TEXTO FORNECIDO:
A prisão do suspeito aconteceu nessa segunda-feira (22). "Há cerca de 15 dias, a companheira do Mateus no procurou falando que notou um comportamento estranho dele. Ele ajudava a família, era empenhado na campanha, mas, desde maio, mudou. Deixou a cidade e não falava para onde ia. Nós solicitamos que ela nos apresentasse os extratos das contas abertas para o João Miguel e, para a nossa surpresa e da dela, descobrimos que que grande parte do valor que tinha arrecadado, mais de R$ 1 milhão, havia sumido das contas", explicou o delegado Daniel Gomes.
Uma investigação foi aberta e a polícia conseguiu apurar que o suspeito estava gastando o dinheiro em outras atividades. O homem foi localizado dentro do apart hotel. Ele já tinha dado R$ 4 mil adiantado para a estadia de dois meses.
"No interior do apartamento foram encontradas roupas ainda com etiquetas, relógios, mais de R$ 3 mil e porções de maconha. Ele alega que desviou da campanha cerca de R$ 600 mil, mas a polícia trabalha com a possibilidade desse valor ser maior. Ele disse que R$ 300 mil gastou com farra, mulheres e viagens e o restante, ele alega que estava sendo extorquido por pessoas que ele não sabe dizer o nome e em circunstâncias que ele não consegue esclarecer", detalhou o policial.
Segundo o delegado, o homem está preso preventivamente. "Ele estava dilapidando o patrimônio do garoto. Antes de ir para Salvador, sacou R$ 100 mil. O Mateus vai responder pelos crimes de estelionato, com pena de um a cinco anos de prisão, abandono material, por ter abandonado o João Miguel e deixado a família desamparada e a polícia estuda a possibilidade de também ele ter feito lavagem de capital. A campanha é verdadeira, o menino precisa do medicamento para sobreviver. Ele enganou toda uma sociedade, principalmente o filho dele. Colocando em risco a vida do João Miguel", destacou Gomes.
A reportagem de O TEMPO tentou contato com a mãe de João Miguel, mas, segundo vizinhos, ela e outros familiares saíram do imóvel após a prisão do homem.
Mulher acreditava que marido estava em Belo Horizonte
No dia 8 de maio, Mateus disse para a companheira que faria um curso de vigilante em Belo Horizonte. Ele chegou a procurar o estabelecimento, mas não há informações se iniciou o curso.
Ainda conforme a polícia, o suspeito esteve em Salvador ao menos outras duas vezes.
"Acreditamos que os desvios começaram em abril. Duas contas eram administradas por ele e as outras pela mãe. O valor não poderia ser retirado. Era para ir acumulando para comprar o medicamento. O Mateus afirma que está arrependido por ter gastado o dinheiro, mas as circunstâncias em que o encontramos em Salvador não demonstra ser uma pessoa arrependida", disse o policial.
Caso repercute em Conselheiro Lafaiete
A descoberta do desvio de dinheiro deixou os moradores de Conselheiro Lafaiete perplexos. Para quem ajudou na campanha, Mateus era um pai dedicado. "A campanha começou em agosto do ano passado. Artistas locais faziam shows e doavam os cachês, pessoas de outras cidades também ajudaram. A gente fica triste pelo menino, pela mãe e pelo outro filho de 11 anos", contou uma das participantes da campanha, que pediu para não ser identificada.

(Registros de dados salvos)
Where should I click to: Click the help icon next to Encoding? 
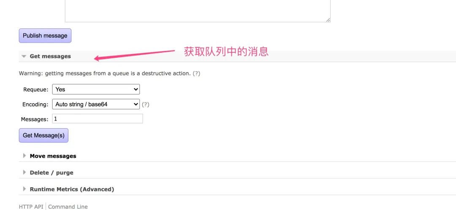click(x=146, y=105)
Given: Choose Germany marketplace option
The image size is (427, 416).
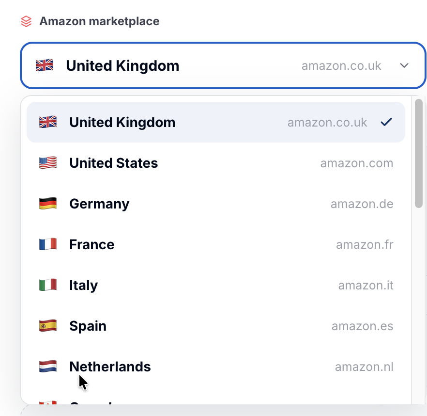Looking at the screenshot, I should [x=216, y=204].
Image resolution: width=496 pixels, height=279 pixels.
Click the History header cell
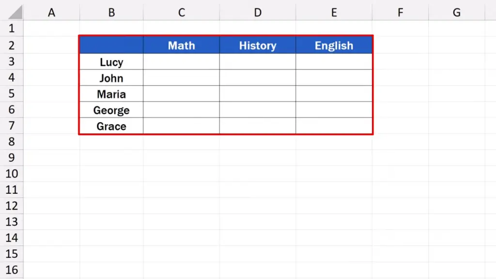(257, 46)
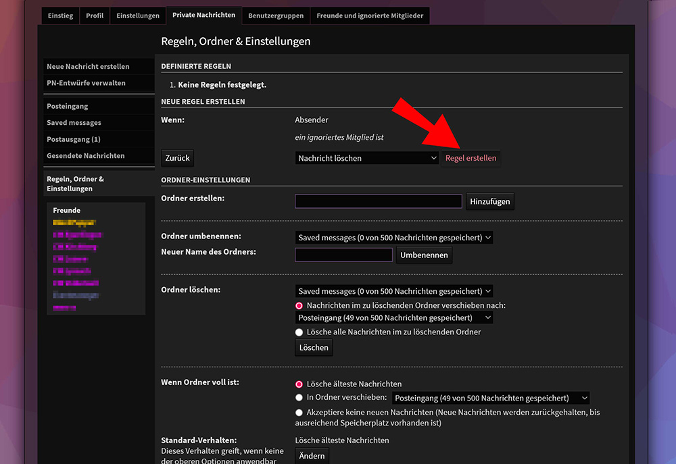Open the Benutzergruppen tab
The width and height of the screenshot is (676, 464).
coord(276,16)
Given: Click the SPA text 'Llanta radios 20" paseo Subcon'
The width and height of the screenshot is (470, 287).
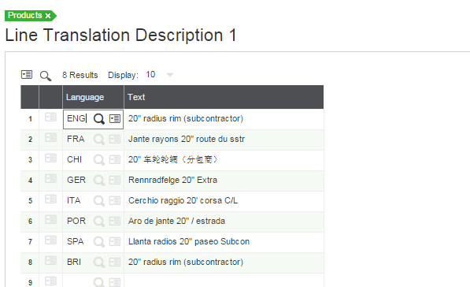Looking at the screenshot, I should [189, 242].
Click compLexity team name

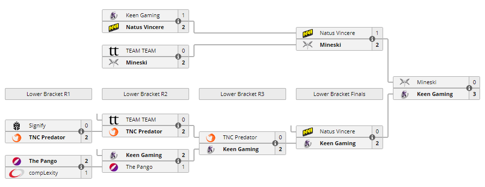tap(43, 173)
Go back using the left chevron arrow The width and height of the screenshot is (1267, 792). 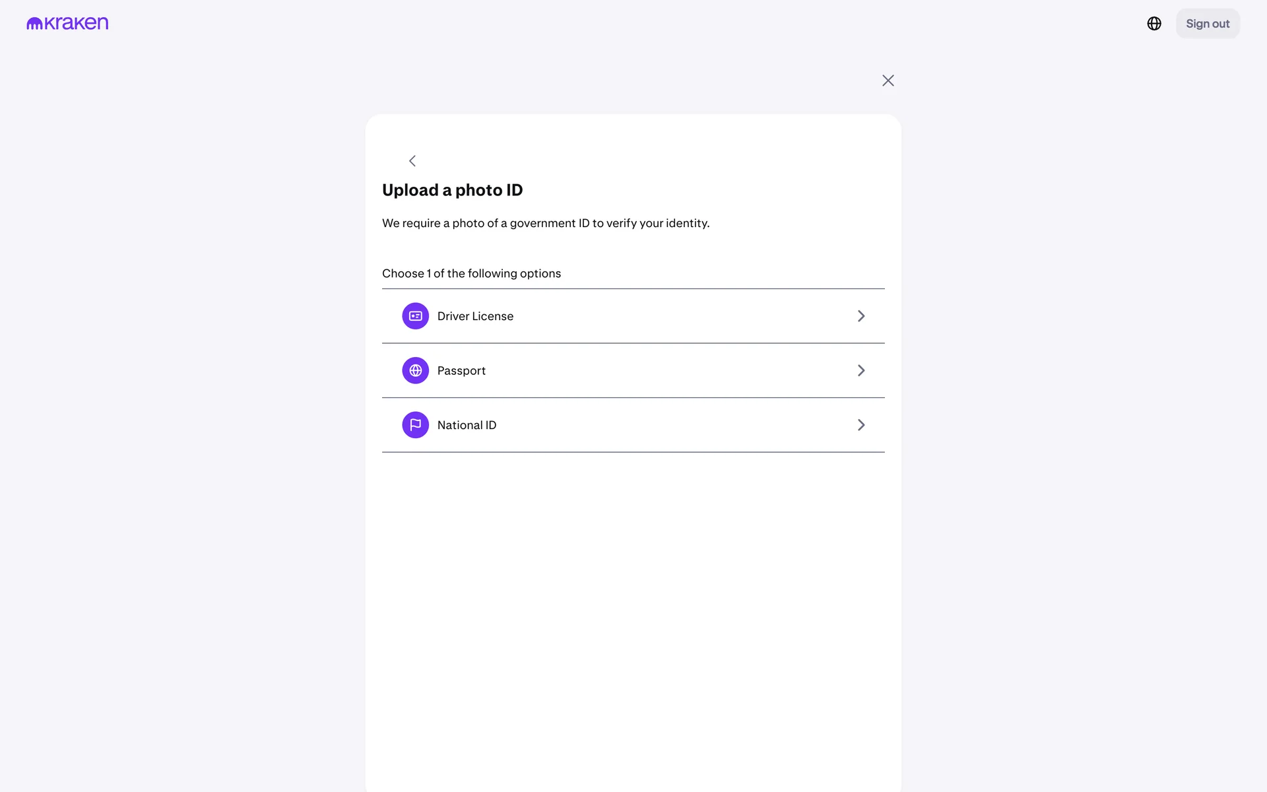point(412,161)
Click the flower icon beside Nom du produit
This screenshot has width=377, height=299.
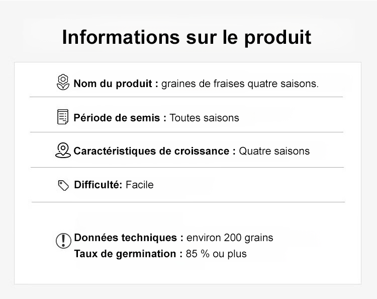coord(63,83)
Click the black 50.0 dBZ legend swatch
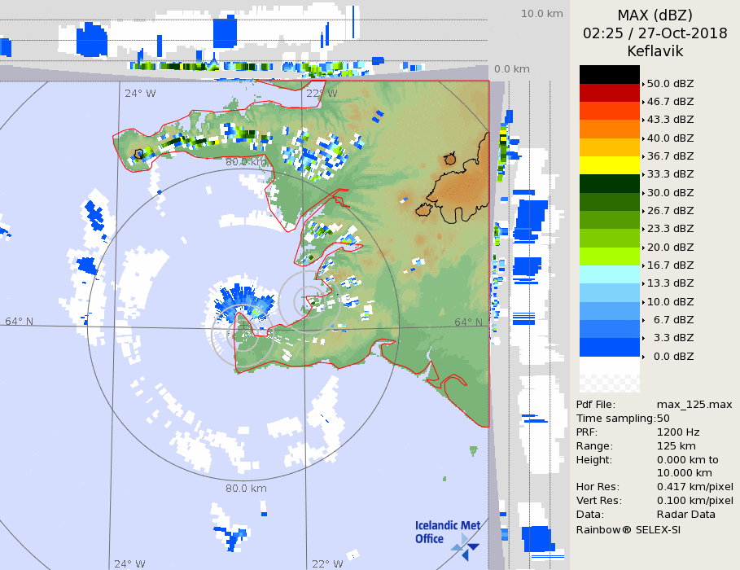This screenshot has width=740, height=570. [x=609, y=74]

* * *

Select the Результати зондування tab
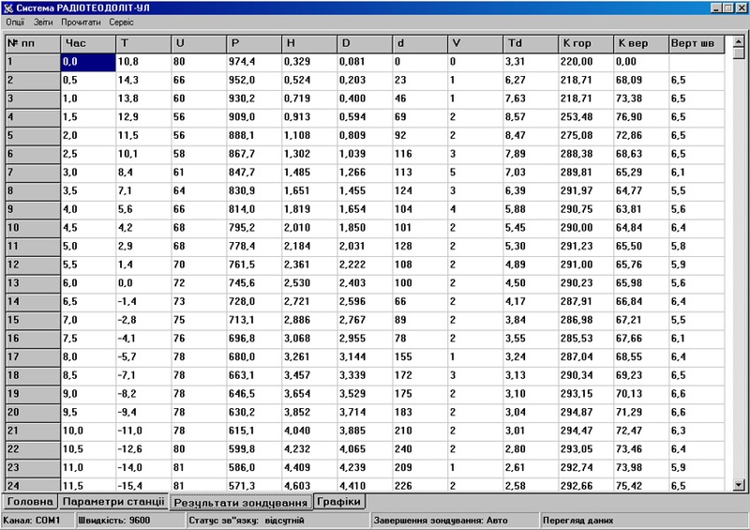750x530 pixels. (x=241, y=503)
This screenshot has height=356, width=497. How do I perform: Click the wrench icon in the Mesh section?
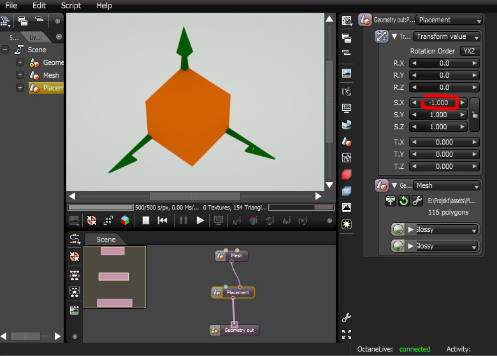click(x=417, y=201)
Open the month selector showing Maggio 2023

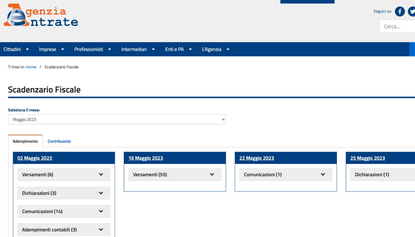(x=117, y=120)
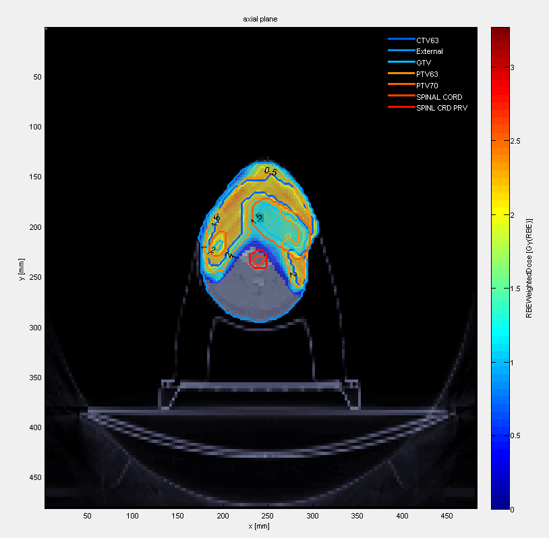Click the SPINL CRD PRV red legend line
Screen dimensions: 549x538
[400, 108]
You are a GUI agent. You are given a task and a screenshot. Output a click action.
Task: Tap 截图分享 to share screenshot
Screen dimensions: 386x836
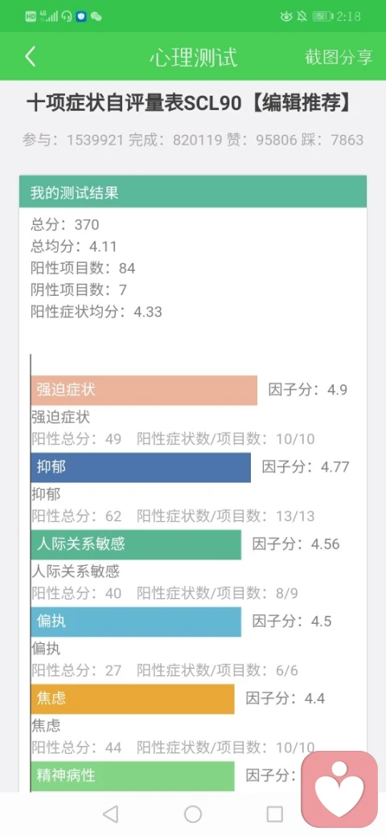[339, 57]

USANDO AS INFORMAÇÕES:
1) Reproduza o trecho do texto fornecido que vai de "Caso repercute em" até "não ser identificada.".
2) Segundo o texto fornecido, quanto o suspeito já tinha pago adiantado pela estadia no apart hotel?
3) Liste tudo o que, de acordo com o texto fornecido, foi encontrado no interior do apartamento.

RESPOSTAS DOS EXERCÍCIOS:
1)
Caso repercute em Conselheiro Lafaiete
A descoberta do desvio de dinheiro deixou os moradores de Conselheiro Lafaiete perplexos. Para quem ajudou na campanha, Mateus era um pai dedicado. "A campanha começou em agosto do ano passado. Artistas locais faziam shows e doavam os cachês, pessoas de outras cidades também ajudaram. A gente fica triste pelo menino, pela mãe e pelo outro filho de 11 anos", contou uma das participantes da campanha, que pediu para não ser identificada.

2) R$ 4 mil, pela estadia de dois meses.

3) Roupas ainda com etiquetas, relógios, mais de R$ 3 mil e porções de maconha.